Expression of barley ADP-glucose pyrophosphorylase in Escherichia coli: processing and regulatory considerations.

Full length cDNAs for barley ADP-glucose pyrophosphorylase (AGPase) coding for the large subunits of the endosperm and leaf homologues of the enzyme (AGPase-S1 and -S2, respectively) and for the small subunit protein from endosperm (AGPase-B1), have been expressed in Escherichia coli. The cDNAs for AGPase-S1 and -S2 required different induction conditions for their maximal expression and they encoded immunologically distinct proteins.

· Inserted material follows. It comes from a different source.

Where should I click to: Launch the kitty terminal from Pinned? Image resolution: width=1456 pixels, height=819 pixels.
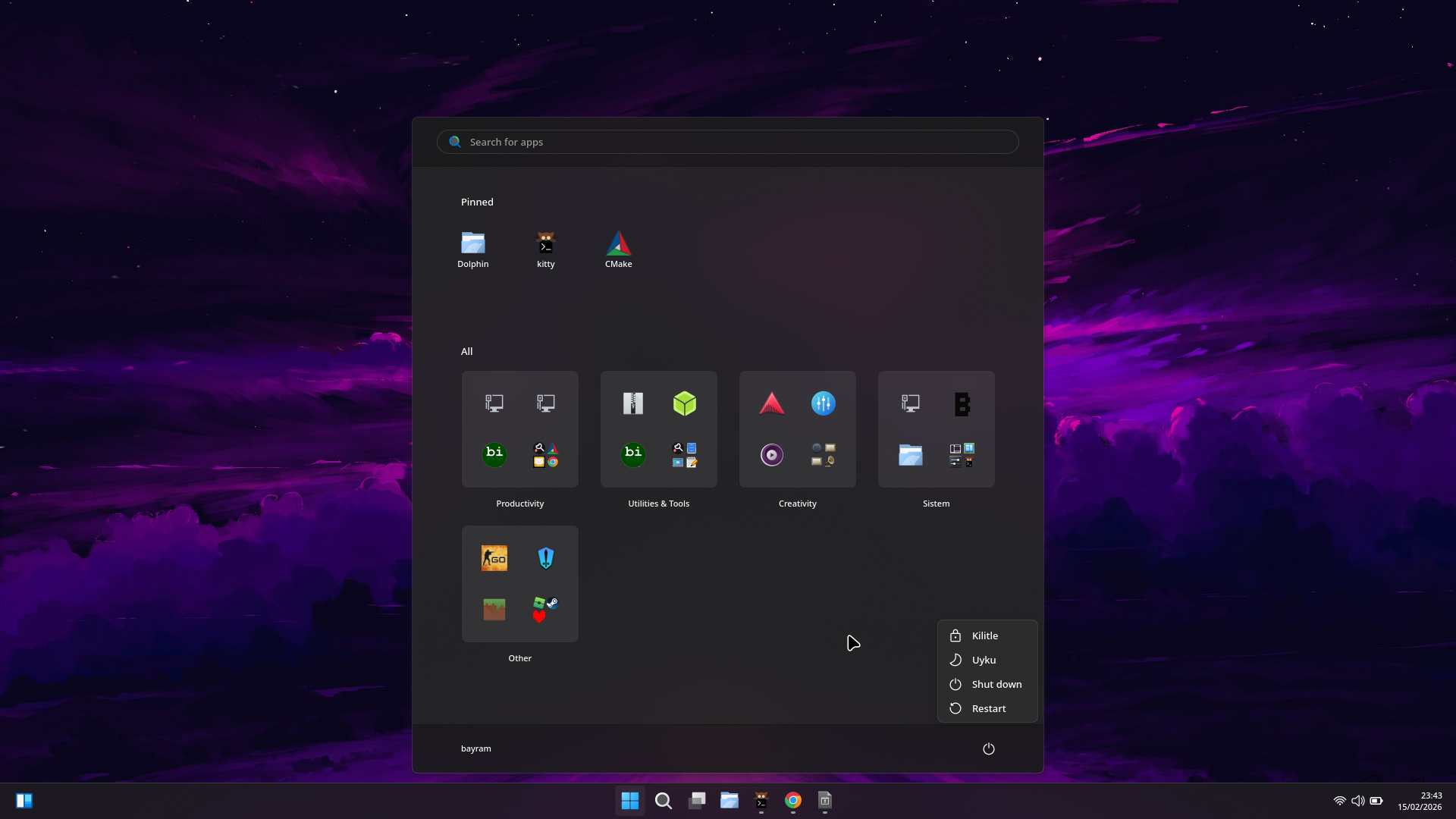pos(545,249)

The AGPase-S1 that was produced by E. coli had the same M(r) (58 kDa) as the corresponding protein in barley crude endosperm extracts, whereas the bacteria-produced AGPase-S2 (55 kDa) was larger than its counterpart from barley leaf preparations (53 kDa). An enzymatically active AGPase expressed in E. coli from a double construct containing cDNAs for AGPase-S1 and -B1 subunits was insensitive to the activation by 3-phosphoglycerate and to inhibition by inorganic phosphate, similarly to the enzyme in barley endosperm. Neither AGPase-S1 nor -B1 were active when expressed alone in the bacteria. The data are discussed with respect to possible mechanisms of intracellular targeting of immature AGPase-S proteins in barley tissues and regarding previous data on effector regulation of the barley enzyme.